Yesterday the Massachusetts Senate unanimously passed Senate Bill 2093, the Pregnant Workers Fairness Act (PWFA). Last month the House unanimously passed a similar bill, H. 3680. The PWFA is headed to Governor Charlie Baker, who has indicated he will sign it.
What is the Pregnant Workers Fairness Act?
The PWFA will amend Massachusetts’ anti-discrimination law (General Laws chapter 151B) to include pregnancy and related medical conditions (including breastfeeding) as protected categories. The law will also require employers to grant their employees reasonable accommodations related to pregnancy, childbirth, or related conditions if such accommodations do not cause an undue hardship on the employer. The law lists examples of the types of accommodations that might be required: more frequent breaks, time off to recover from childbirth, light duty, modification of equipment or seating, modified work schedules, and a private space for pumping breast milk. While the law allows employers to require medical documentation for some accommodations, employers are required to provide the following accommodations with no medical documentation: “(i) more frequent restroom, food or water breaks; (ii) seating; (iii) limits on lifting over 20 pounds; and (iv) private non-bathroom space for expressing breast milk.”

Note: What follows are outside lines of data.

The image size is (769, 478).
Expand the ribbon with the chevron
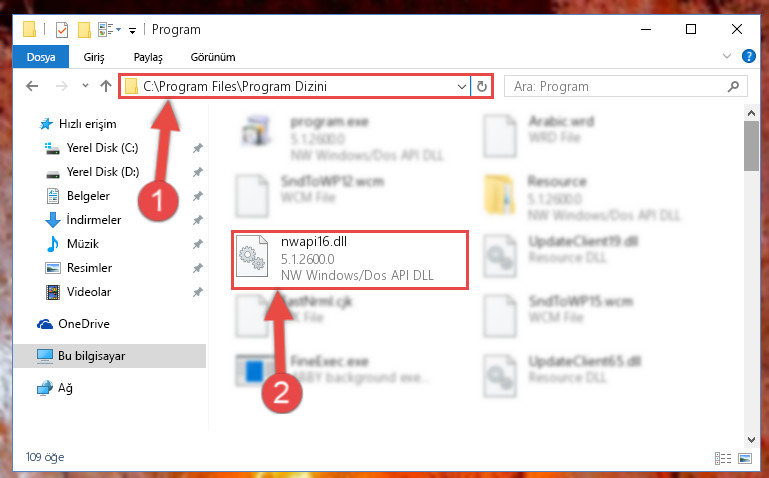(x=727, y=56)
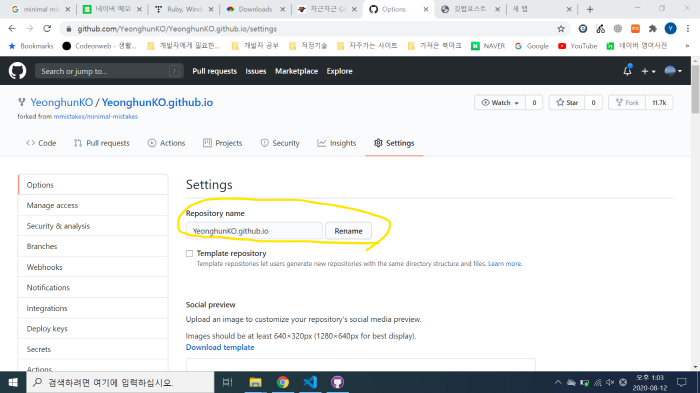
Task: Open GitHub Desktop from the taskbar
Action: click(337, 382)
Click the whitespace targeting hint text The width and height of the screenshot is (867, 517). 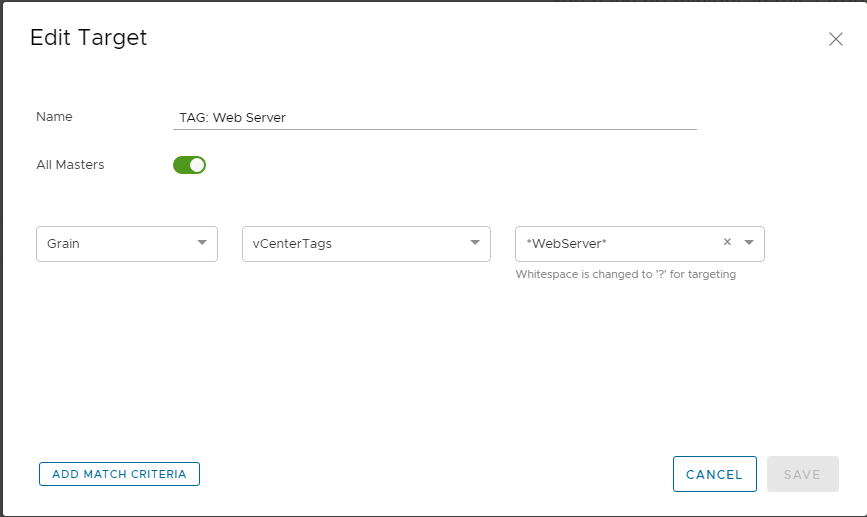pyautogui.click(x=625, y=274)
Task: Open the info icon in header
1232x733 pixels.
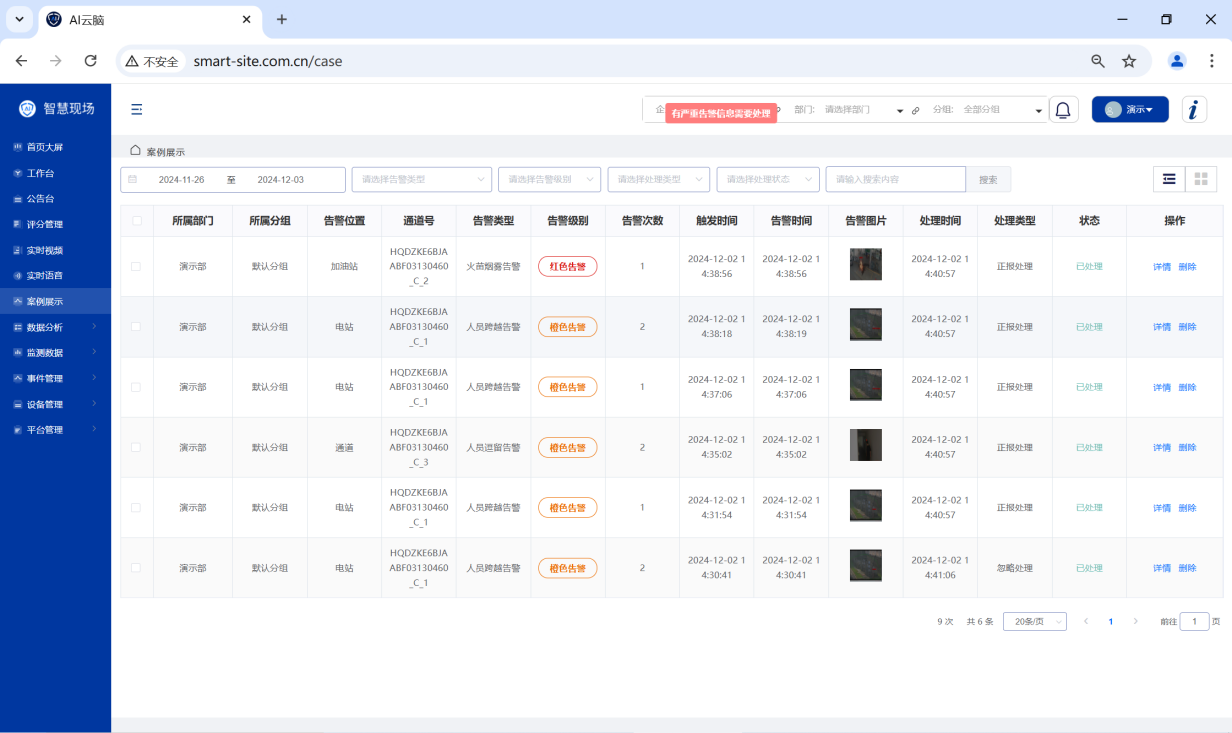Action: pyautogui.click(x=1194, y=110)

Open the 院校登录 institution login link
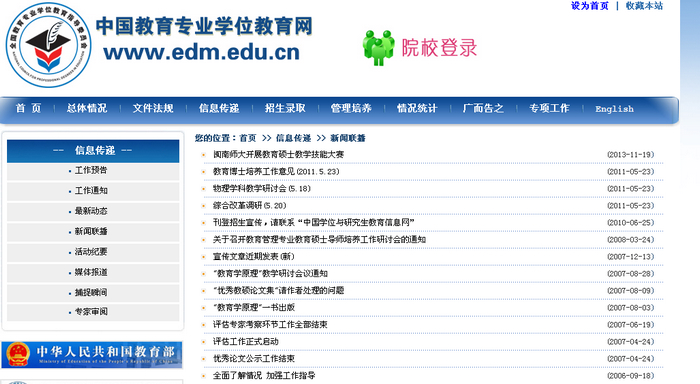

The law will also prevent employers from taking adverse actions because an employee requests accommodations for pregnancy or related medical conditions. Examples of adverse actions in the senate bill include: adverse actions against employees who request accommodations, denying employment opportunities to someone because they need reasonable accommodations, and refusing to hire someone who is pregnant because of the pregnancy or a condition related to pregnancy (as long as the person is capable of performing the “essential functions” of the job with a reasonable accommodation).
Why Did We Need It?
The patchwork of existing federal and state laws that touch on pregnant workers do not fully address the two main concerns of the PWFA: Accommodations for pregnant employees and the need for breastfeeding workers to express milk at work. Under the federal Americans with Disabilities Act (ADA), an employer must provide reasonable accommodations to employees with disabilities. Pregnancy in and of itself, however, has not been construed to be a disability. While pregnant workers who suffer from related medical conditions that rise to the level of a disability under that statute may be able to receive accommodations, “ordinary pregnancy” need not be accommodated. While the Massachusetts Supreme Judicial Court had held that employers must treat pregnancy-related disabilities the same as other disabilities, pregnancy in and of itself is not automatically a disability under Massachusetts anti-discrimination law. Employers were therefore not required to accommodate pregnancy-related conditions or needs that did not rise to the level of a disability under Massachusetts or federal law.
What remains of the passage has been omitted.